Scooter Gennett won over one Giants fan more than a year before he was dealt to San Francisco.
The second baseman entered his first home game at Oracle Park having hit one homer at the stadium, a May 16 shot last season. He remembers it — and the chance meeting prior to it — fondly.
“What’s crazy is there’s a gentleman that I met a few days before at the gas station, where I was going to get some Gatorade and stuff,” said Gennett, adding the man wore a trench coat, knew his name and hunts home-run balls in right field.
“Dives in the water, the whole thing,” Gennett said before the Giants played the Nationals on Monday. “… I told him, ‘I’ll hit you one.’ Kind of forgot about it.”
The homer came in the seventh inning, off Cory Gearrin, in a 6-3 Reds win at then-AT&T Park. Afterward, he walked to the bus and saw a trench coat on the way.
“I get on the bus and I start thinking about it. I look on the app and I see the highlight, and I see this guy run and get the ball,” said the trade-deadline acquisition. “And so I get off the bus and he’s like, ‘I got your ball. You actually hit me a home-run ball.’
“That was a special thing — what are the chances of that?”
Not a bad precursor to his (likely brief) San Francisco era. The infielder, who had missed most of the season with a groin injury, enters the Giants equation for the remainder of the season to replace Joe Panik, who’s been reduced to a do-everything bench player. Gennett, an All-Star last season, has more pop for a team that needs it.
Like a lot of players the Giants have brought in this season, Gennett was not playing well elsewhere, having hit .217 in 21 games with Cincinnati since returning. Farhan Zaidi is gambling — and not much, as either cash or a player to be named later will go to the Reds — that Gennett can become the player who slashed .310/.357/.490 last season.
It makes for a bit of an awkward dynamic for a player filling in for a Giants World Series champion.
“He’s a great dude,” Gennett said of Panik. “Got a chance to meet him before coming over here. It’s tough; I hadn’t had the best year since I’ve been back. I know he would’ve liked for things to go better. We’re kind of in the same boat in the sense that we’re trying to figure things out, improve our game, do what we’re capable of doing.

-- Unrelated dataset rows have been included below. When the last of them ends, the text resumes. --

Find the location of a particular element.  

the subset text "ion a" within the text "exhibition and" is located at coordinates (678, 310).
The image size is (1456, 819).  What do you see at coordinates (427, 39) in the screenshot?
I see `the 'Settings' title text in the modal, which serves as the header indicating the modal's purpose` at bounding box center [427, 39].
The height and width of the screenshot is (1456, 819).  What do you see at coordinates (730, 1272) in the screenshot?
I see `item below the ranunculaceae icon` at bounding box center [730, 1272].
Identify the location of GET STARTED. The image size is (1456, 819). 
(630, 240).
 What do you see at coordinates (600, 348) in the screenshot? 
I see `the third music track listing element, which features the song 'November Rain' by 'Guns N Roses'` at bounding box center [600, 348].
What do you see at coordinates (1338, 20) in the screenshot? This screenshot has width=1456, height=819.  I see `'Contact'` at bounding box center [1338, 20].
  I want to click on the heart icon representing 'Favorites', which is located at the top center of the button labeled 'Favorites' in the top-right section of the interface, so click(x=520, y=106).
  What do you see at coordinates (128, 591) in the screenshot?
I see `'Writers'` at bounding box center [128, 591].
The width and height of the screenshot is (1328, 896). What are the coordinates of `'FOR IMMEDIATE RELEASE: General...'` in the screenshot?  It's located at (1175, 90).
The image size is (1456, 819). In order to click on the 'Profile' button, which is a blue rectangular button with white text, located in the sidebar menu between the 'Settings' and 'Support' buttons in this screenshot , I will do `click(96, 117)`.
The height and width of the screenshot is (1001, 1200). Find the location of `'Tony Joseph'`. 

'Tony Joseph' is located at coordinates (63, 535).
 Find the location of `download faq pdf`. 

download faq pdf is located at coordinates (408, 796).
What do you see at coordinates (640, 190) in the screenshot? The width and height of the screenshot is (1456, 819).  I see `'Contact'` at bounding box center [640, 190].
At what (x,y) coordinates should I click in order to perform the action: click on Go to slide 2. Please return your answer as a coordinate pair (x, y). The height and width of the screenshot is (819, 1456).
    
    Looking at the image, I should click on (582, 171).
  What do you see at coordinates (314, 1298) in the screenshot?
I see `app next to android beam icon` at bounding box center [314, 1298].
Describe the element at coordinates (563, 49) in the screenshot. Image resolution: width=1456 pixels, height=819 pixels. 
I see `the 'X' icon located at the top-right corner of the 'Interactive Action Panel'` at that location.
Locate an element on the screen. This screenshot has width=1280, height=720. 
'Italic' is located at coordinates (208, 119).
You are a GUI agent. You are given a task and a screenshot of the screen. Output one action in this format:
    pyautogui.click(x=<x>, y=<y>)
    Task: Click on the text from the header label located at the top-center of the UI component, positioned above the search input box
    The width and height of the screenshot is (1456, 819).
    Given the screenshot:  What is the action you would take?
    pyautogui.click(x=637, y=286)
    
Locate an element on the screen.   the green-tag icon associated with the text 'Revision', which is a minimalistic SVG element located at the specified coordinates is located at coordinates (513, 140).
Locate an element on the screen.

“… We’re definitely not walking around, looking at each other like, ‘I’m going to try to do better than you today.’”
For a lefty hitter, Oracle Park is not the easiest place to separate himself. He’s acquitted himself well for his career, going 15-for-56 (.268) with the homer and six RBIs in San Francisco.
He said he doesn’t “care too much” about the deep right-field fences, but he does have a workaround for one Bay Area issue: the cold.
“I learned to close my eyes, not keep them open,” Gennett said. “My eyes would start watering.”
Gennett has had issues with the winds at the park in the past and talked about needing to find a rapport with the fielders around him with pop-ups and fly balls. As the Giants’ new second baseman against righty starters, he’ll have time to figure it out.
“I think a couple of series here, you get accustomed to it,” Bruce Bochy said. “But with that, there are days that are different and it’s tough even for our guys — left field in day games, wind blowing different ways. That’s something that’s hard to get used to.”